どうやら、ここはレストランか何からしい。
自分でもこんな見知らぬ店のある路地にまで無意識のうちに足を運んでいたことに驚きを感じる。
しかし、私の家は貧乏だし外食をするような手持ちもない。
彼の言葉に甘えて店の中で雨宿りをさせてもらったとしても、何も注文せずに雨が止むまで居座れるだけの度胸が私にはない。
だから、答えは決まっている。
「いえ、遠慮させてもらいます。お金もありませんし、もう全身ずぶ濡れで雨宿りをする意味もありませんから」
「お代はいりません。それに、私は貴女は好きで雨に打たれている様子ですし、別に止めるつもりはありませんから」
「……どうして、私が好きで雨に打たれているなんて思うんですか?」
雨に好き好んで打たれようとする変わり者なんて普通はいない。
雨が降っていれば濡れないように傘を差したり、軒下に慌てて駆け込むのが普通の反応だ。
私のように自ら雨の中に進んで入っていく人間なんて、変人の類だろう。
だからこそ、このお店のマスターがなぜ私の気持ちを見抜いたのだろうと若干の好奇心が鎌首をもたげる。
マスターは私のそんな思いを孕んだ視線にふっとどこか寂しさを滲ませた笑みを浮かべ、
「僕にも似たような経験があったもので。その時の私の姿と、貴女の姿が重なって見えた。ただそれだけのことです」
「似たような経験ですか?」
「ええ。どうしようもなく苦しくて辛くて悲しい時は、雨の中に飛び込んで意味もなく歩いてみたり、ただ立ち続けていたりすると、まるで自分の中のゴチャゴチャとした気持ちが雨と一緒に流れ落ちる気がするので」
「……」
「雨に打たれている時間は好きなんですが、これには難点があります」
「難点?」
「洗濯とお風呂に入るのが面倒臭い」
「……ふっ」
「あっ、今笑いましたね?」
「あっ……すみません」
まさか自分と同じような感性の持ち主がいて、居住まいを正すようにして言ったのがそんな冗談みたいな言葉だったので自分でも思わずクスッと笑みを浮かべてしまっていた。

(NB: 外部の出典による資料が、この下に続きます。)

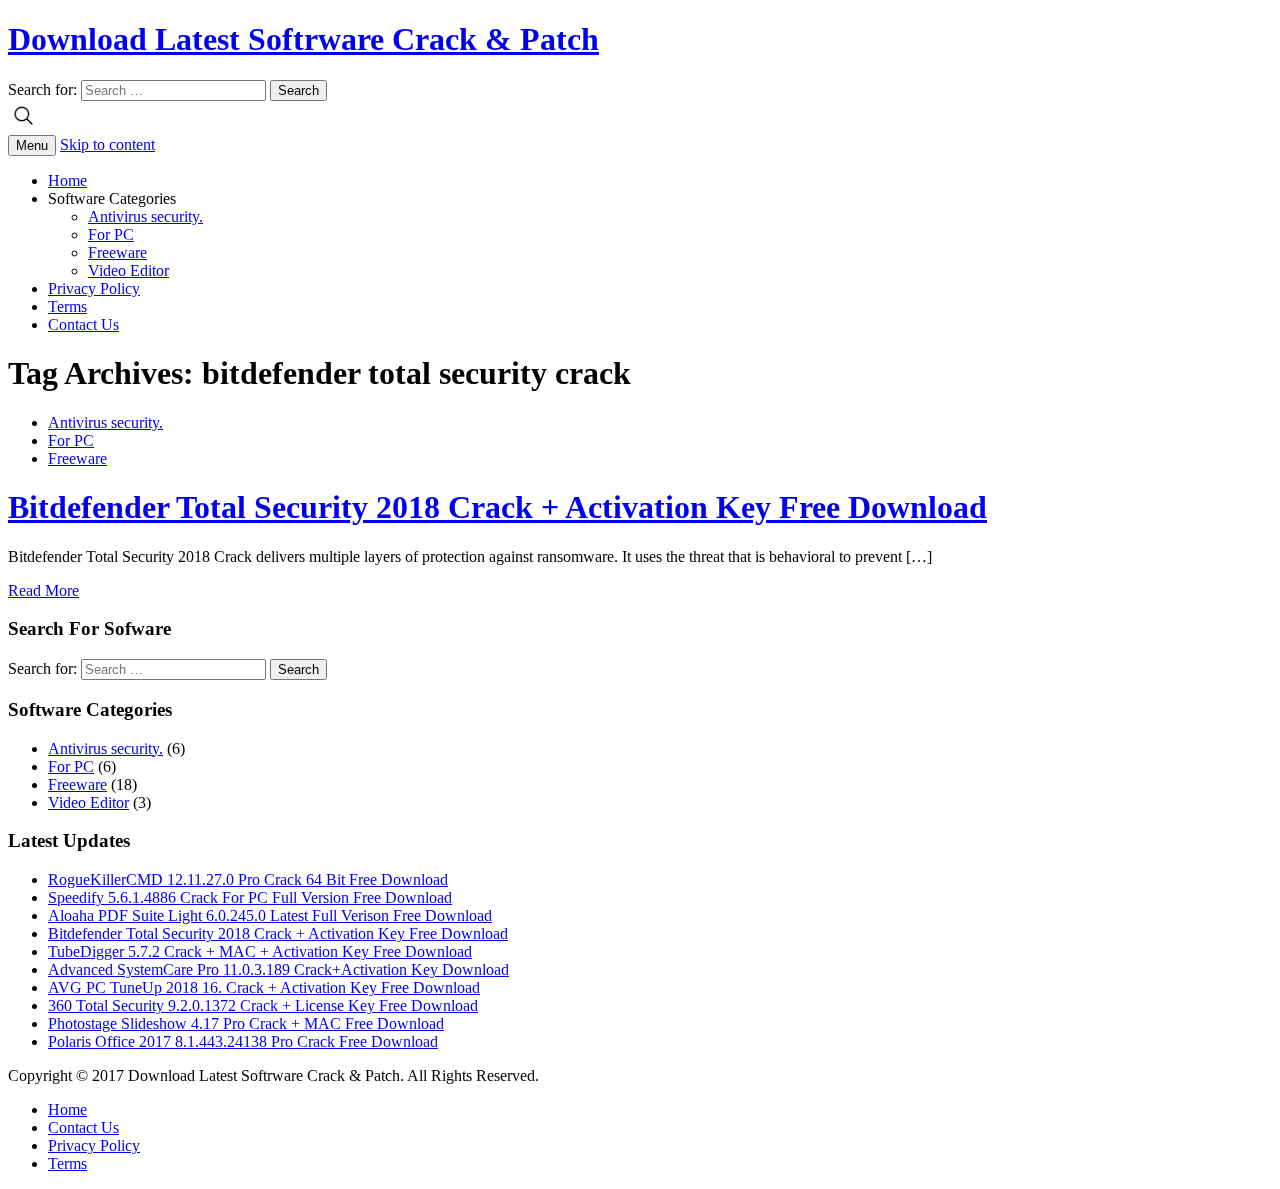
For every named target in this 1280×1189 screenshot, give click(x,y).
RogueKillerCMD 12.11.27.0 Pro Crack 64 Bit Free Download (248, 879)
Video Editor (128, 270)
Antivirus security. (145, 216)
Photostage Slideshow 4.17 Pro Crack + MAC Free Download (246, 1023)
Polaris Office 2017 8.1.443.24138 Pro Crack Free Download (243, 1041)
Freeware (117, 252)
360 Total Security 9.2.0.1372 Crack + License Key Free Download (263, 1005)
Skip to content (107, 144)
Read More (43, 590)
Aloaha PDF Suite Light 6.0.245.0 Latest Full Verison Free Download (270, 915)
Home (67, 180)
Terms (67, 306)
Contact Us (83, 324)
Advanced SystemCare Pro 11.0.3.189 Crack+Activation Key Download (278, 969)
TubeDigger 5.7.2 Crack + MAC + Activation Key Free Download (260, 951)
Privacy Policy (94, 288)
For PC (111, 234)
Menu (32, 145)
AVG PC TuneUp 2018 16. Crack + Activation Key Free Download (264, 987)
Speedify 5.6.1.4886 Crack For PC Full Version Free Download (250, 897)
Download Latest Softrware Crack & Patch (303, 39)
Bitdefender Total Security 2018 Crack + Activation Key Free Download (497, 507)
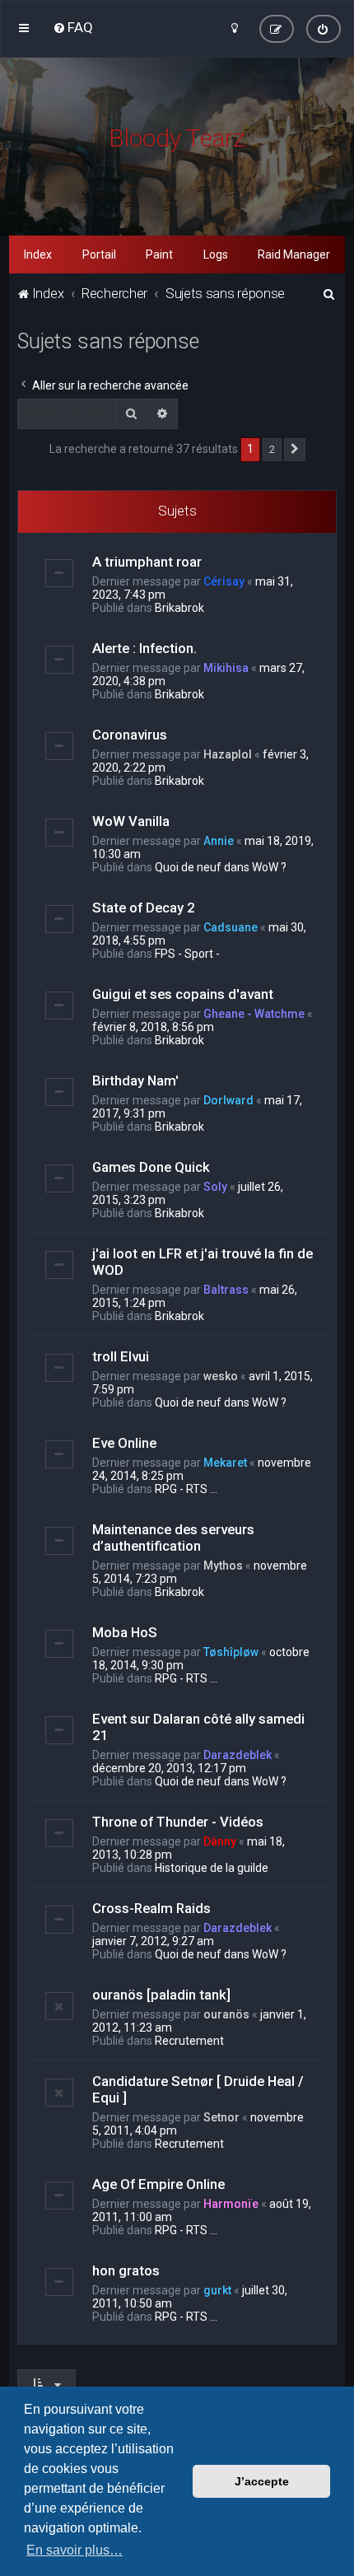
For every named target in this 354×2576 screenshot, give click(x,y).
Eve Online (124, 1443)
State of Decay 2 (143, 907)
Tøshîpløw (231, 1652)
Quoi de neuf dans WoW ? (220, 867)
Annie (218, 840)
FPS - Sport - (187, 953)
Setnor (221, 2117)
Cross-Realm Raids (151, 1908)
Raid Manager (294, 254)
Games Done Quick (151, 1167)
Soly (215, 1186)
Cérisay (224, 581)
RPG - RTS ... (186, 1489)
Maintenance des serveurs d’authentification (173, 1537)
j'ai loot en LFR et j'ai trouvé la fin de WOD (202, 1261)
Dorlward (228, 1100)
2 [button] (272, 449)
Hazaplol (227, 754)
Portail (99, 254)
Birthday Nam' (135, 1080)
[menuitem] (73, 27)
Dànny (219, 1841)
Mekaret (225, 1462)
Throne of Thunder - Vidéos (177, 1821)
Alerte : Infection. (144, 648)
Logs (215, 254)
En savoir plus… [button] (74, 2550)
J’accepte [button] (262, 2481)
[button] (294, 449)
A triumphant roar (147, 561)
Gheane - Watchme (254, 1013)
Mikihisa (226, 667)
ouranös (226, 2014)
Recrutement (189, 2040)
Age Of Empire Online (158, 2184)
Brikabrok (179, 607)
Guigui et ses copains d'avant (182, 994)
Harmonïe (231, 2203)
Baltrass (226, 1289)
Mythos (223, 1565)
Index (38, 254)
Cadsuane (230, 927)
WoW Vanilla (131, 821)
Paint (159, 254)
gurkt (217, 2290)
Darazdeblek (237, 1755)
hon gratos (126, 2270)
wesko (220, 1376)
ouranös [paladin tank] (161, 1994)
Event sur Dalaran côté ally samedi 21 (198, 1726)
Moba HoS (124, 1632)
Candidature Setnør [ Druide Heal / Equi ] (198, 2089)
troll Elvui (120, 1356)
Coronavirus (129, 734)
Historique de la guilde (211, 1867)
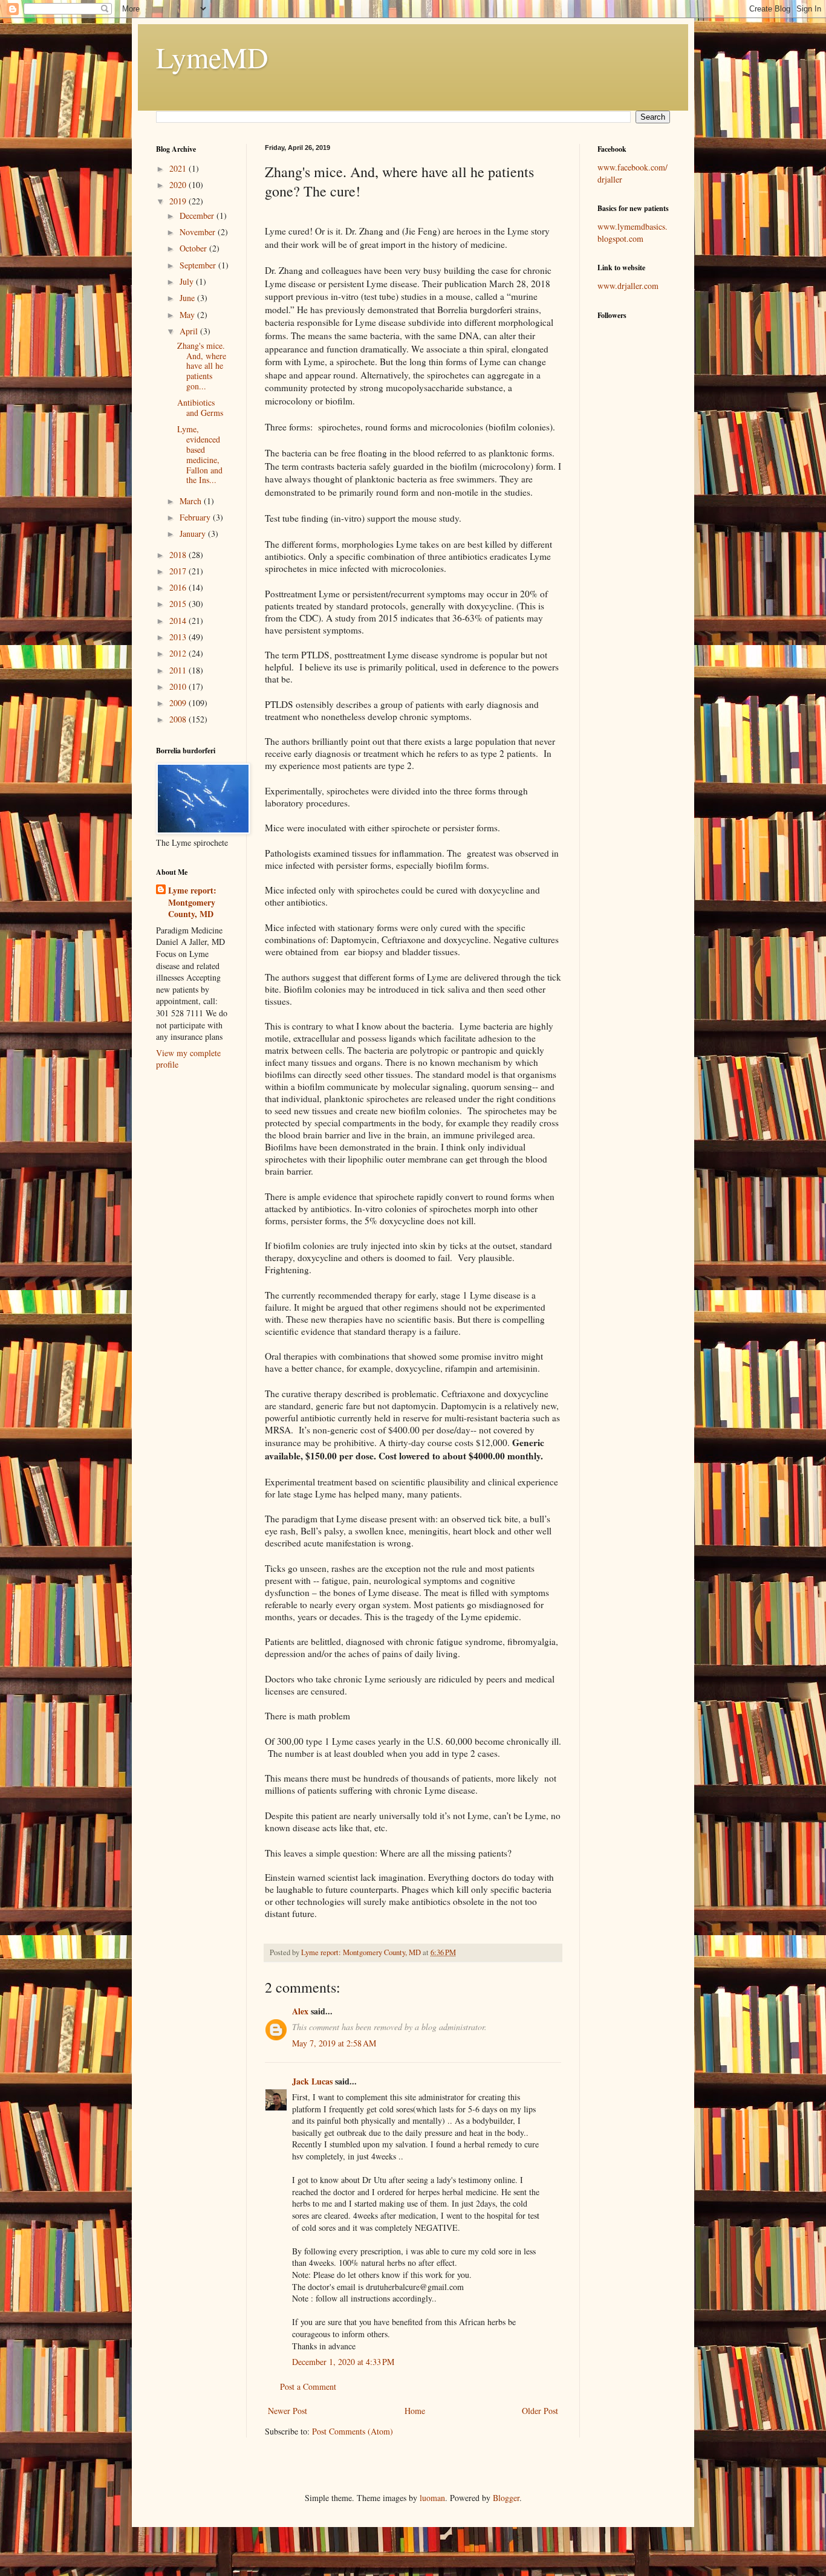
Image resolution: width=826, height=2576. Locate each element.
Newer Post (287, 2410)
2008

久しぶりに頬が緩む感覚に、どこか慣れない感じがするけれど、この男の人に少し興味が湧いて来た。
「お代はいりません。温かいお風呂も洗濯も無料。そして、私のオススメメニューが楽しめる不思議なお店、異世界レストラン『サクラ亭』のおもてなしで貴女の心も晴れやかにしてみせましょう」
「……気持ちは嬉しいですけど、そんなのは不可能ですよ」
この泥水のように濁った気持ちが澄むことなんてあり得ない。
それは私自身が一番よく分かっている。
だけど、マスターは自信ありげな笑みを浮かべていて、それがどうにも気にかかる。
異世界レストラン『サクラ亭』。
聞いたことのない店の名前。
どんな所なのかは分からないけれど、もし雰囲気も良く落ち着けるお店だったらお母さんに教えてあげたら、喜んでくれるかもしれない。
私は別にどうでもいいけれど、お母さんが喜んでくれるなら少しだけでも覗いてみるのもありなのかもしれない。
「私、見ての通りビチャビチャなのでお店の中汚しちゃいますよ?」
「床は拭けば綺麗になります。ですが、心は早く温めないとどんどん冷え切っていくものです。少しでも貴女の心が温まれば私も嬉しいので、是非ご来店して頂けると嬉しいですね」
「……それじゃあ、少しだけ」
「はい、どうぞ」
私は全身から雨水をしたらせたみすぼらしい格好に恥ずかしさを感じつつも、ゆっくりとマスターの所に歩み寄り、
「ミーナです。少しの時間ですけど、雨宿りさせてもらってもいいでしょうか?」
「勿論です。一名様、ご案内させて頂きます」
ミーナはにこやかに微笑むマスターに軽く頭を下げ、未知の世界が広がるお店の中へと足を踏み入れた。